"...to stand up and resist all forms of street harassment..."

The Seeker of Good Songs

Well-Known Member
I came across these sites from a link from a link...you get the idea.

http://www.hollabackpnw.blogspot.com/
http://www.hollabacknyc.blogspot.com/
http://hollaback-sf.blogspot.com/

I found it very interesting.
examples from a couple of related links:


'Tis The Season For Scumbugs

"I was out christmas shopping at the mall and decided to stop by victoria's secret to pick something up for my best friend. When I left the mall and headed to my car in the parking lot, a guy who was older points
to the victoria secret bag and says, "Got something nice to wear for me in that bag sweet cheeks?", so i just look him right in the eye and walk off. It's sad thatI can't even just go christmas shopping without being
bothered by some pervert."

- Lisa, 20



"You shouldn't be wearing a dress then."

August 25th, 2006

I went out to pick up some lunch today and made the dreaded walk down S(c)ummit Ave. Two blocks down some crackhead started yelling things to me. “Damn girl, what chu gots around yo neck?”, “That a ruby?”, refering to my big red plastic necklace. I just kept walking and feeling perturbed, there were way too many of his kind around for me to feel safe saying anything. Then he gets pissed that I don’t respond and starts telling me that the least I can do is smile and I must be a bitch. I pick up my lunch and deliberately take another route back to the office. Sure enough I encounter another one but this one was alone. He starts announcing to the neighborhood how nice my legs are and how I’m so sexy. I gathered my nerves, called upon the spirit of the hollaback and yelled “Just f***ing shut up! Don’t be yelling at girls who are just walking down the street”. He looked a little shocked and shut up for a minute. Meanwhile two guys that were working on a car looked up to see what all the commotion was about as I’m sure they’ve never heard a girl yell back at a guy before. The yeller noticed that he was being watched and that his “manhood” was at stake so he yelled back “bitch, you shouldn’t be wearing a dress then”. I just kept walking and the next two hood rats addressed me with a polite hello. It felt good to hollaback.
-Sarah


Who's Responsible?

Sorry, but maybe I'm crazy. I have had several indecent exposure experiences. My husband blames me each time. I'm either wearing the wrong clothes or in the wrong place or with the wrong people.
Here is an example: Last Summer there were women in our apartment building who said a young guy was appearing naked (sometimes in broad daylight) and masturbating. He would just run away after he finished. My husband just laughed about it.
One afternoon I was in the laundry room with 2 other women and this guy walked in. He stood in the back for a while. I thought something was fishy about him but what can I do? Anyway, he finally steps out from behind the washing machines. He had his pants down around his ankles. He had been looking at us and masturbating. He was ejaculating right in front of us. After he finished, he pulled up his pants and ran out. Guess what; my husband is mad at me for "watching".
Does he have a clue? Does any guy have a clue? I thought he would comfort me. Men are pigs!
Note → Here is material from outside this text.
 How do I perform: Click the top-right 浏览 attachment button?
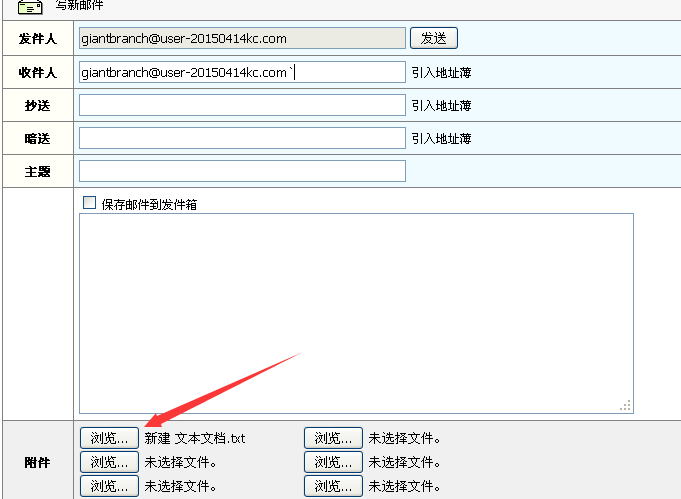pyautogui.click(x=333, y=438)
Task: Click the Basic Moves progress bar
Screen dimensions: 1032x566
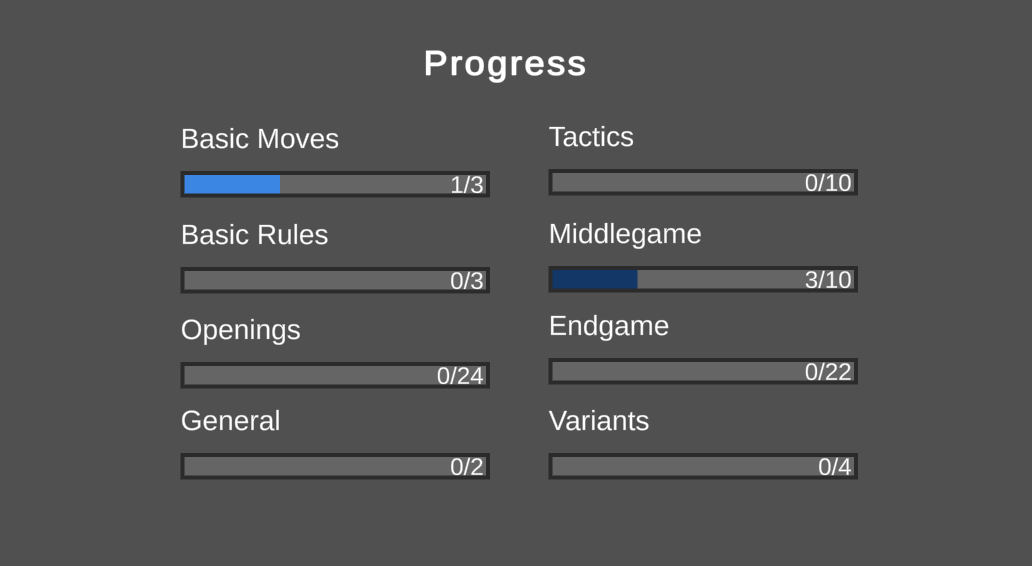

Submitted by Jasmine in San Francisco


Next time it's the Louisville Slugger

I was on my way home from the grocery store in Portland Oregon one evening, when I sensed I was being followed. I would whip around every now and then, but could see no one. Still I couldn't shake that eerie feeling. The rain had ceased momentarily so my umbrella was tucked under one arm. I also had a huge fountain soda in one hand and a magazine. My hands were full, but I was one block from my house, so I wasn't too scared.
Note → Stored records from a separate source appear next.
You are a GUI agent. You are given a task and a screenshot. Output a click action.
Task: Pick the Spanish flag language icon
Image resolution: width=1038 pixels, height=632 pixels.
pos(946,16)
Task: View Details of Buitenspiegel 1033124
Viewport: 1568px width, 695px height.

As I rounded the corner a man approached me from behind. He asked if I knew what time it was. I said no and kept walking. He stayed within two feet of me, and moved to block my path and then in a really creepy voice he asked are you sure? That's when I noticed his arm moving. I looked down and saw that his penis was out of his pants and he was jacking off. I flipped out. My first reaction was to throw my 44 oz soda at him. the lid came off and drenched him in pepsi but he kept going! I yelled at him and called him a nasty mother f***er, but to no avail. I then lunged at him with my umbrella, and he started to run. I chased him down the street but I lost him.
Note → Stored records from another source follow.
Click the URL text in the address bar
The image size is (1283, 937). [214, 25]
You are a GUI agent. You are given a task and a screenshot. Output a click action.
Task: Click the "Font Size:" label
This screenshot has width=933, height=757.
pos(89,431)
Since it was the THIRD time this has happened to me (although it was the first time I was alone) I was more angry than anything. I ran to my apartment, and grabbed a blunt object from the kitchen (ok, it was an ice cream scooper, but I was in a blind rage). I ran back out to find him. I've never felt so angry. This pervert represented every time I've been put into a situation where a man degraded, scared, stalked, or in any other way harmed me. I didn't get far from my door. Right out in front of my building I noticed a parked car with a figure slouched down in the drivers seat. I ran up to the window. It was him! I took the ice cream scooper and tried to smash his window with it. All that did of course was brake the plastic section off the stainless steel based scooper, and the guy took off. I learned two things from this incident. Get a license plate number no matter how out of it you are, and keep a bat by the door. I'm not taking this shit any more. - via email

posted by Hollaback Pacific Northwest @ 7:18 AM




A Tale of Stinky Vengeance

This happened a while back, but I just found your awesome site & had a pretty good story to share.

I live in Seattle, and I used to work in Union Square downtown. Getting hollered at by some disgusting piece of shit was a daily occurrance and definately nothing new, but typically I wouldn't respond to anyone when these things would happen. Usually I'd just ignore them & go about my business.

On this particular day, I was just getting off of a hard day at work. I was tired, grumpy, and (this may be TMI, but it's an important part of the story) I reeeeeally had to fart. I know, gross. But everybody farts, so don't look at me like that.

Obviously I didn't want to pass gas in front of the swanky clientele we had at work, so I was doing my best to wait until I got to a restroom. As I was crossing the street, there was a man who was walking to the corner at the same time. He looked like a normal guy, obviously out for a jog judging by the hotpants he was rockin'. He glanced at me, and then it looked like he was going to go straight so our paths would intersect, but then he did a double-take, gave me this incredibly creepy look, and as I approached the corner he decided to walk along side me. Well, I wanted no part of this.. I knew what was coming. I did my best to try & scoot along in front of him while holding in my foul gas that was building up fast.. this one was going to be monumental, and all I could think of was getting to a place where I can let it go finally. I was just about a foot ahead of him when we were stopping at the next traffic light, and that's when it happens:

"You've got a beautiful ass!"

I knew he was going to say something, but I had no idea it would be so.. to-the-point.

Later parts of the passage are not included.